Based on the quality of the data, we initially focused on modelling the CO\(_{2}\) levels registered by sensor node 84A8, which is located in the corridor next to the staircase exit. During the experiment time period, the ventilation system was ON on workdays from \(0600\) hrs until \(2100\) hrs.
For training the models we used 6469 data points covering the period between March 20th, 2016 and April 21st, 2016. The models were tested in the period between April 22nd, 2016 and April 28th, 2016. The test data set in this case consists of 1941 data points. Given the size of the training data set, we used fixed-sized LS-SVM with 100 support vectors to estimate the nonlinear function \(f(\cdot)\) in all the cases. In this study, we evaluated the following NARX structures:
- NARX-TH: This model structure has the temperature and relative humidity at the node location as exogenous inputs.
- NARX-THC: In addition to temperature and humidity inputs, this model structure incorporates occupancy information of the building using calendar information. We do this by adding two additional exogenous boolean inputs [1, 0] and [0, 1] to indicate weekdays and weekends..
- NARX-THCO: Furthermore, we extend the NARX-THC model using the CO\(_{2}\) readings of the sensor node F50C, which is the closest sensor node to 84A8.
In all these NARX structures we got the best results when \(n_y = n_u = 8\). The kernel parameter of each model was found by carrying out a grid-search. Conventional autoregressive (AR) and autoregressive exogenous (ARX) models were also considered in this study. In particular, we used the so-called naive forecast model (\(y_t=y_{t-1}\)), which is the simplest model that we can construct, and an ARX model with temperature and relative humidity as exogenous inputs. This model is referred to as ARX-TH.

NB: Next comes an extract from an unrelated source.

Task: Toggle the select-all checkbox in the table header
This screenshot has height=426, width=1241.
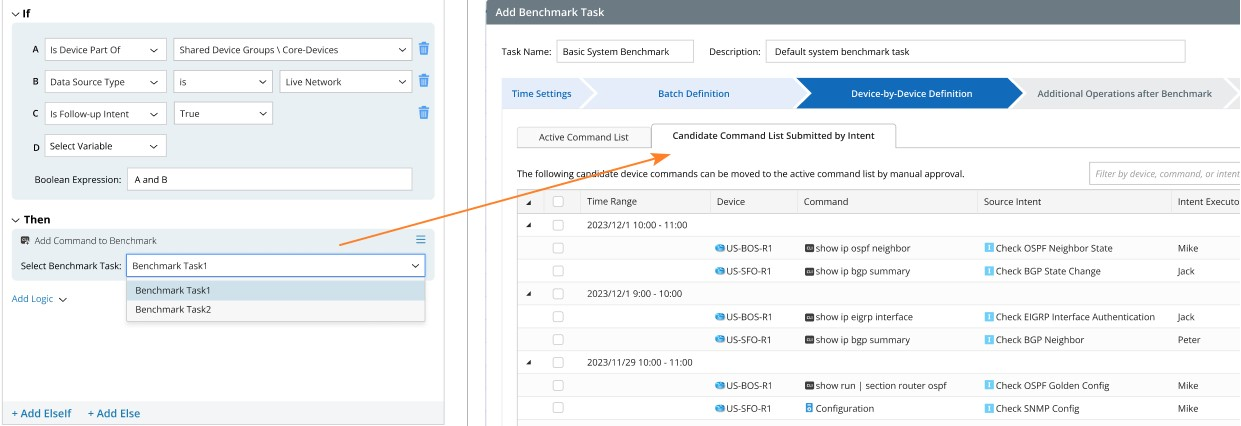Action: [558, 201]
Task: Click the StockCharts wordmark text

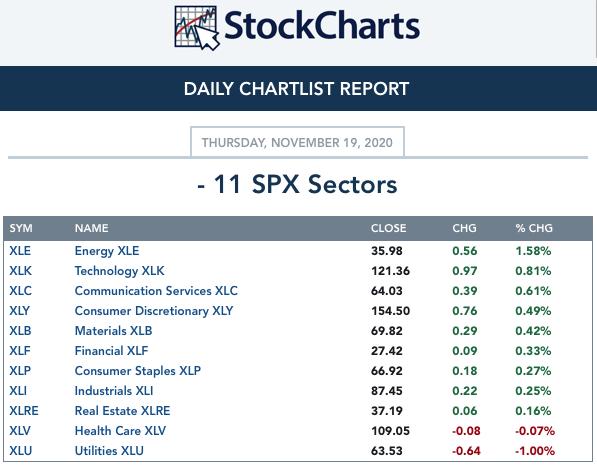Action: tap(322, 26)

Using the test data set, the models were evaluated in different scenarios, i.e., when the CO\(_{2}\) sensor is down for 5 (1 sampling period), 10 (2 sampling periods), 20 (4 sampling periods), 60 (12 sampling periods) and 120 minutes (24 sampling periods). Note that when the CO\(_{2}\) sensor is unreliable for more than one sampling period, the models are used in a recursive fashion. In order to quantify the quality of the model estimates, we computed the Root Mean Square Error (RMSE) between estimates and CO\(_{2}\) measurements. RMSE values for the different models are presented in Figure 2. It is clear that NARX-TH provides much better estimates than the naive model and the ARX-TH model, especially when the sensor is down for longer periods of time. Adding calendar information leads to a marginal improvement in the CO\(_{2}\) estimates, as can be observed from the results obtained with the NARX-THC model. Finally from the performance of the NARX-THCO model, it is clear that using CO\(_{2}\) readings from a nearby sensor can provide an extra improvement of the CO\(_{2}\) estimates. Similar results were obtained for other sensor nodes, which are not presented due to space limitations.
Concluding Remarks
We presented the results of using nonlinear modelling techniques such as fixed-size LS-SVMs for indoor CO\(_{2}\) estimation. Three NARX structures were proposed, namely, NARX-TH, NARX-THC, and NARX-THCO. These model structures were evaluated using data from sensor node 84A8 under different estimation scenarios. The NARX-THCO model provided the best CO\(_{2}\) estimates, especially for the cases when the CO\(_{2}\) sensor is down for longer periods of time. This model exploits the correlations between temperature, relative humidity and CO\(_{2}\), as well as the correlations between the CO\(_{2}\) readings of nearby sensors. In the near future, the sensor network will be extended to more or less 50 sensor nodes. In this case a Nonlinear Multiple-Input Multiple-Output model will be considered to properly capture the correlations between the sensors nodes.